Source extract
┄┄┄┄┄┄┄┄┄┄

The Department of Homeland Security has published questions and answers about the new order, including information for students and nationals of the six countries who are planning on traveling. The new order already appears set to face legal challenges in courts, and we will continue to update this post as the challenges work their way through the court system.
UPDATE MARCH 15, 2017: US District Court Judge Derrick Watson, a federal judge in Hawaii, has issued a temporary restraining order barring the administration's executive order from taking effect Thursday, March 16. The temporary restraining order, which applies nationwide, specifically blocks the Trump administration from enforcing sections 2 and 6 of the new executive order—these sections refer to the travel and refugee portions of the order. “Any reasonable, objective observer would conclude, as does the Court for purposes of the instant Motion for TRO, that the stated secular purpose of the Executive Order is, at the very least, ‘secondary to a religious objective’ of temporarily suspending the entry of Muslims,” the judge writes. We will continue to provide updates as the case makes its way through the courts.
UPDATE MARCH 30, 2017: US District Court Judge Derrick Watson has indefinitely blocked President Trump’s travel ban, unless a higher court changes the judge’s order or the state's lawsuit is otherwise resolved. In his decision, Judge Watson again referenced Trump's statements about Muslims during the presidential campaign to question the constitutionality of the executive order. "The court will not crawl into a corner, pull the shutters closed, and pretend it has not seen what it has," Watson writes.
The Justice Department will continue to defend President Trump’s order. "The Justice Department strongly disagrees with the federal district court's ruling,” a department spokesperson says in an issued statement. “The President's executive order fails squarely within his lawful authority in seeking to protect our nation's security, and the department will continue to defend this executive order in the courts."
UPDATE MAY 25, 2017: A federal appeals court in Richmond, Virginia today upheld an injunction against President Trump's revised travel ban issued in March. The US Court of Appeals for the Fourth Circuit ruled that the ban discriminated on the basis of religion, and their ruling upholds a lower court's decision to indefinitely halt key portions of the executive order. The case is expected to go to the Supreme Court.

┄┄┄┄┄┄┄┄┄┄

Data section
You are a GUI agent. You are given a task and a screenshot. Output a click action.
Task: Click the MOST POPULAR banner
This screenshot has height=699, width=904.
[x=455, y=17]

┄┄┄┄┄┄┄┄┄┄

What to do
• A. Copy the stretch from "The Department of" through "the court system." in the travel ban update above, word for word.
• B. Answer these from the travel ban update above:
(i) Which sections of the new executive order did the March 15 temporary restraining order specifically block?
(ii) In what city is the federal appeals court that upheld the injunction on May 25?
(iii) On what day and date was the executive order set to take effect before the judge barred it?

Responses in order
• A.
The Department of Homeland Security has published questions and answers about the new order, including information for students and nationals of the six countries who are planning on traveling. The new order already appears set to face legal challenges in courts, and we will continue to update this post as the challenges work their way through the court system.

• B.
(i) Sections 2 and 6
(ii) Richmond, Virginia
(iii) Thursday, March 16